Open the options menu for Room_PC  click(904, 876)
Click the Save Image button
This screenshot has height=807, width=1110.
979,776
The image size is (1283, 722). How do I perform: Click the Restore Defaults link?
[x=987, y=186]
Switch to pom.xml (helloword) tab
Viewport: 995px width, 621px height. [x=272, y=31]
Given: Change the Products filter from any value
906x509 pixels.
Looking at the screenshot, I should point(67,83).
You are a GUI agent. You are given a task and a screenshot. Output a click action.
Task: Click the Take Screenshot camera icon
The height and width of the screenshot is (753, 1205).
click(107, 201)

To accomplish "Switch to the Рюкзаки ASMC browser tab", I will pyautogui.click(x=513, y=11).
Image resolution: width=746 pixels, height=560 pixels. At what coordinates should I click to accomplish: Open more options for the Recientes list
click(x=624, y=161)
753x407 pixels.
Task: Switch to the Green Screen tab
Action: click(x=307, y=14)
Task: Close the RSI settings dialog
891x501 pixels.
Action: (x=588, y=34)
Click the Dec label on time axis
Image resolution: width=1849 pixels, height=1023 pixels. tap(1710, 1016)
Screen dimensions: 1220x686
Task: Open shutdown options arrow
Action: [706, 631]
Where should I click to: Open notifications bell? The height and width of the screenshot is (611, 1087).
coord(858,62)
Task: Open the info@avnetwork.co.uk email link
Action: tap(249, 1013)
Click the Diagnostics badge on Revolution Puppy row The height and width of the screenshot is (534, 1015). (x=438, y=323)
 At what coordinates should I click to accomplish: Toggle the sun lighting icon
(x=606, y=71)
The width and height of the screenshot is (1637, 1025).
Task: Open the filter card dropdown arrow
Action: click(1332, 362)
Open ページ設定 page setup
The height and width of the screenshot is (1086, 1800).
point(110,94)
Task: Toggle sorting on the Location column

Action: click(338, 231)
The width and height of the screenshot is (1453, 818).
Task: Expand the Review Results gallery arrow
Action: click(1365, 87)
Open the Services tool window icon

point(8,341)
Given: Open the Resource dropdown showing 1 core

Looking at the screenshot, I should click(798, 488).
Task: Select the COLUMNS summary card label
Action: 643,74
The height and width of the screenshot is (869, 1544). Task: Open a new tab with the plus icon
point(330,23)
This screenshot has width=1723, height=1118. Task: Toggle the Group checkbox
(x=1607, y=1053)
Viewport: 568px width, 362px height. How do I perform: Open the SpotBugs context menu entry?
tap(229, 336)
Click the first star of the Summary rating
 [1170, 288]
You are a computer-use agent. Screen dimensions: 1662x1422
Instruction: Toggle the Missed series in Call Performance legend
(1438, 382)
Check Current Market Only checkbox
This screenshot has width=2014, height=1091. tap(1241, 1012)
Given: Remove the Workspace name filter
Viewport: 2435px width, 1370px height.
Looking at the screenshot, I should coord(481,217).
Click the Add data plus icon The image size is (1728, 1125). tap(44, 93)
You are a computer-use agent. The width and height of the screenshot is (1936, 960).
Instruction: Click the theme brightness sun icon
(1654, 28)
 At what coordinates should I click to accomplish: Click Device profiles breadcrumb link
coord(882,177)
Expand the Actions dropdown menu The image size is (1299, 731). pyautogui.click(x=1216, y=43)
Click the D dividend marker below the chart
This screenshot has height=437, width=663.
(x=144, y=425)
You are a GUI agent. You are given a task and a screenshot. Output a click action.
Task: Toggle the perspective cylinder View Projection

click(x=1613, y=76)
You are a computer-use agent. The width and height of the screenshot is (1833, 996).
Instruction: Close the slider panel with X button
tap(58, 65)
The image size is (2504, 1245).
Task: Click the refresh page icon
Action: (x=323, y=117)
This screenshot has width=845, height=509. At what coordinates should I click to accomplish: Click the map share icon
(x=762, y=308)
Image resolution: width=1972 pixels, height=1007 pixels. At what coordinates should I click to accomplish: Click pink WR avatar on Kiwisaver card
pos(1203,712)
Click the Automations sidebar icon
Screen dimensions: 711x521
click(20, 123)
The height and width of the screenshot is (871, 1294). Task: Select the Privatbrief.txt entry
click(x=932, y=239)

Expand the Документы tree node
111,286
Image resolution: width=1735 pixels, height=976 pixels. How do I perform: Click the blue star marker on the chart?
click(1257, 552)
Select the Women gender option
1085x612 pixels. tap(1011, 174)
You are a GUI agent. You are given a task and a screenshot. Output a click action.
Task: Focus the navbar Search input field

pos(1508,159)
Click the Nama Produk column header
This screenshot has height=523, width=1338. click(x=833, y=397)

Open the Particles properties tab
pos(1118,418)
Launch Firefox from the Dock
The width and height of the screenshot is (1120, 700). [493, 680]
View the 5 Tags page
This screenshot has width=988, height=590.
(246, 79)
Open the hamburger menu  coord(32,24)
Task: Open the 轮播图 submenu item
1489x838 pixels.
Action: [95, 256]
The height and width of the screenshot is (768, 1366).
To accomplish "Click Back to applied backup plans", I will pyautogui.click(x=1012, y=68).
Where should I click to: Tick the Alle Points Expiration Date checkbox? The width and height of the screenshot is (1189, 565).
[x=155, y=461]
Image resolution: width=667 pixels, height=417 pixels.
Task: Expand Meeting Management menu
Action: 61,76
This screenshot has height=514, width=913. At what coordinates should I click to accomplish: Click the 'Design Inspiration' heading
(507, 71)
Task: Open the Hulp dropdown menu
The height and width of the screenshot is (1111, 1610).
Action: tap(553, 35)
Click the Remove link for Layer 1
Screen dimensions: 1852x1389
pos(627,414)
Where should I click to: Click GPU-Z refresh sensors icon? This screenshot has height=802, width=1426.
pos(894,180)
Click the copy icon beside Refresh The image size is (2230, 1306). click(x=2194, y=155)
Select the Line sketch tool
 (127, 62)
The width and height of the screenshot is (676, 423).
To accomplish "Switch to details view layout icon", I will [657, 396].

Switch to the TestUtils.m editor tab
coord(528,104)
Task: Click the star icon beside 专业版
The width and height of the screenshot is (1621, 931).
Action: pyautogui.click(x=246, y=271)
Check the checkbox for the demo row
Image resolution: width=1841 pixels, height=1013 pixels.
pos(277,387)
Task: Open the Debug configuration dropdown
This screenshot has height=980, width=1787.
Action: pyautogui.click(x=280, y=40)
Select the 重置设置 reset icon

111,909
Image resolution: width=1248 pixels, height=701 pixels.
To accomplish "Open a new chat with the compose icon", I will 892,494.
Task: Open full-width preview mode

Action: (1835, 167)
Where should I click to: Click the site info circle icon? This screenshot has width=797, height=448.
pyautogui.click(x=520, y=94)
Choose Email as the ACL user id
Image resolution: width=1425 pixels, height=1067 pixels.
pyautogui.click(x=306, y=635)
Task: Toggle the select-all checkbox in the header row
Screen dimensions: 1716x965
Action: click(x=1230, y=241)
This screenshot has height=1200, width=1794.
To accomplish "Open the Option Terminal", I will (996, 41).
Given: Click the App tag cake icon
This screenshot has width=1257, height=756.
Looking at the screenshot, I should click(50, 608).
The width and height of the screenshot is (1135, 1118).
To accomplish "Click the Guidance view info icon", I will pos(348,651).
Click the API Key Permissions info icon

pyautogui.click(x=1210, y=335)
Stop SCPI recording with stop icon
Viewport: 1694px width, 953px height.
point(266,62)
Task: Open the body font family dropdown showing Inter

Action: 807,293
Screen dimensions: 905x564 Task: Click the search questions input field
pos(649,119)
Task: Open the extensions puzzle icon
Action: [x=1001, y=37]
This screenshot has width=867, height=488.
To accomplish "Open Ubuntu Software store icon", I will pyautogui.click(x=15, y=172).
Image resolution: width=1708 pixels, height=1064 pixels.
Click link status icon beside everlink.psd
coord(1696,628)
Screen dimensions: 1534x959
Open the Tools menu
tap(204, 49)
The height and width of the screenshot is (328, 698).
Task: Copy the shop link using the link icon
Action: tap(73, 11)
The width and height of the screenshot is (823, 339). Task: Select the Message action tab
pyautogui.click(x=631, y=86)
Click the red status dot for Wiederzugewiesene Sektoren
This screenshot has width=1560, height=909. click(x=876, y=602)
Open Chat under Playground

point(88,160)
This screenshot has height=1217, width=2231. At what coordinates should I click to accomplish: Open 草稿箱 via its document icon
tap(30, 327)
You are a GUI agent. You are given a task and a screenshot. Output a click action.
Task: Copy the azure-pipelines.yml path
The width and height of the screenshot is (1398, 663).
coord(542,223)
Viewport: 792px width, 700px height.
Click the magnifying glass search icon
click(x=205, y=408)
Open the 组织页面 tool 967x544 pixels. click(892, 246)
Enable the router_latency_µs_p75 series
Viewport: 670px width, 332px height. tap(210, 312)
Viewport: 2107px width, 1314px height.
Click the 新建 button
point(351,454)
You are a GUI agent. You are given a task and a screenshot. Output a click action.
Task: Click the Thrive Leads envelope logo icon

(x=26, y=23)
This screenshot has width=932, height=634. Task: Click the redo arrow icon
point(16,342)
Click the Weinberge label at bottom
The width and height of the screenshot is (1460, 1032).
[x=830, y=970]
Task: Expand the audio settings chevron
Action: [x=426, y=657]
-*-*-
» **WHAT THE TASK REQUIRES**:
Please set down, with no changes, the line that contains "Click the Weinberge label at bottom" and all the lines after it until the entries end; write nothing besides them.

» **YOUR RESPONSE**:
Click the Weinberge label at bottom
The width and height of the screenshot is (1460, 1032).
[x=830, y=970]
Task: Expand the audio settings chevron
Action: [x=426, y=657]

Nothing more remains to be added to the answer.